When all domains have been migrated, both services should point all supported Galley data to PostgreSQL.

galley:
  config:
    postgresql:
      host: postgresql-external-rw
      port: "5432"
      user: wire-server
      dbname: wire-server
    postgresMigration:
      conversation: postgresql
      conversationCodes: postgresql
      teamFeatures: postgresql

background-worker:
  config:
    postgresql:
      host: postgresql-external-rw
      port: "5432"
      user: wire-server
      dbname: wire-server
    postgresqlPool:
      size: 5
      acquisitionTimeout: 10s
      agingTimeout: 1d
      idlenessTimeout: 10m
    postgresMigration:
      conversation: postgresql
      conversationCodes: postgresql
      teamFeatures: postgresql
    migrateConversations: false
    migrateConversationCodes: false
    migrateTeamFeatures: false

Post-Migration Checks

After the last cutover:

  • Confirm galley and background-worker pods are healthy.
  • Confirm wire_hasql_pool_session_failure_count stays at 0.
  • Confirm channel search and Team Settings channel management work as expected.
  • Confirm no migration flags remain set to true.

Troubleshooting

Migration does not start

Check the migration flag names carefully. For example, migrateConversations is correct, while migrateConversation is ignored.

Pods fail to start with a storage-location parse error

This usually means a postgresMigration value was written as a boolean instead of a string.

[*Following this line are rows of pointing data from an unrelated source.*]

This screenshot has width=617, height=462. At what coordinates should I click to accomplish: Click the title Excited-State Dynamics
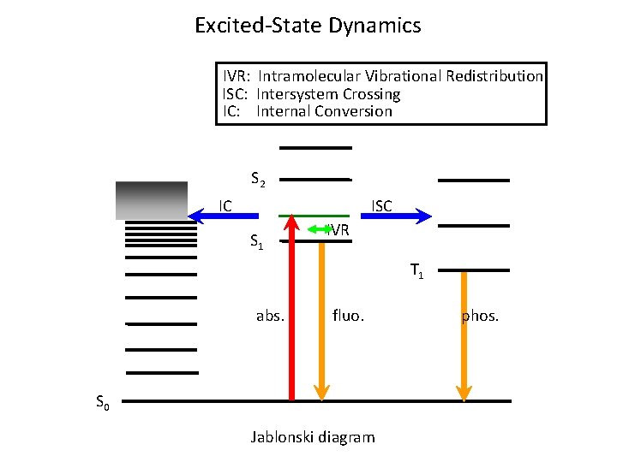(x=308, y=26)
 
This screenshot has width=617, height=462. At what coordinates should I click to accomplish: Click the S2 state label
(x=258, y=180)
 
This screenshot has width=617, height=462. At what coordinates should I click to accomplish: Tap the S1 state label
(x=257, y=241)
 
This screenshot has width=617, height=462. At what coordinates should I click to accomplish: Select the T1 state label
(x=416, y=271)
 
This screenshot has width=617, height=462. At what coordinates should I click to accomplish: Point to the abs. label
(x=270, y=317)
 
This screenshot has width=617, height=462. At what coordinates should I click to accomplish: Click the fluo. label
(x=348, y=317)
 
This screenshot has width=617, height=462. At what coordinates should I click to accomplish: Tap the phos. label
(x=480, y=317)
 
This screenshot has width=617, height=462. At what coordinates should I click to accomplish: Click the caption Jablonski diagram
(x=312, y=437)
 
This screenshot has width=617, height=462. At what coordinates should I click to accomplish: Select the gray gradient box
(x=151, y=200)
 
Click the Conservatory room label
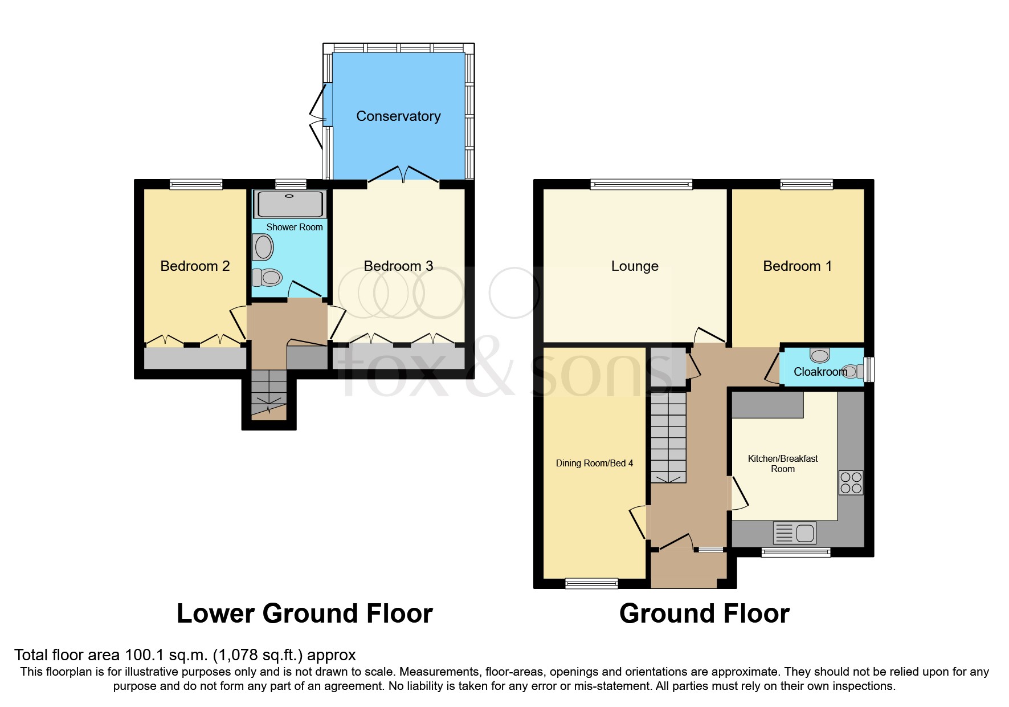[398, 116]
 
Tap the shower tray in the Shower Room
[291, 204]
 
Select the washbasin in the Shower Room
[263, 247]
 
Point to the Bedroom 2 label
[195, 266]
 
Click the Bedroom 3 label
[398, 266]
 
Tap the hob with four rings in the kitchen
[851, 482]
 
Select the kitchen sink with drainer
[794, 533]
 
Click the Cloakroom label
[820, 372]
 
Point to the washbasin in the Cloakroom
[820, 355]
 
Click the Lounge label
[635, 266]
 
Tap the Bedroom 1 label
[797, 266]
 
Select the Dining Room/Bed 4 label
[594, 464]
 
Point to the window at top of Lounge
[641, 184]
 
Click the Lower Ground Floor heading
[304, 614]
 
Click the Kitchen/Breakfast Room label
[782, 464]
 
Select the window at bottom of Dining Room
[591, 583]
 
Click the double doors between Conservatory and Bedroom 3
[403, 174]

Use only:

  • cassandra
  • migration-to-postgresql
  • postgresql

PostgreSQL acquisition timeouts appear during migration

Increase background-worker.config.postgresqlPool.size and acquisitionTimeout, then redeploy background-worker.

No PostgreSQL pool metrics appear for background-worker

background-worker may not emit wire_hasql_pool_* metrics until it has attempted to use PostgreSQL. This is expected before the migration flag is enabled.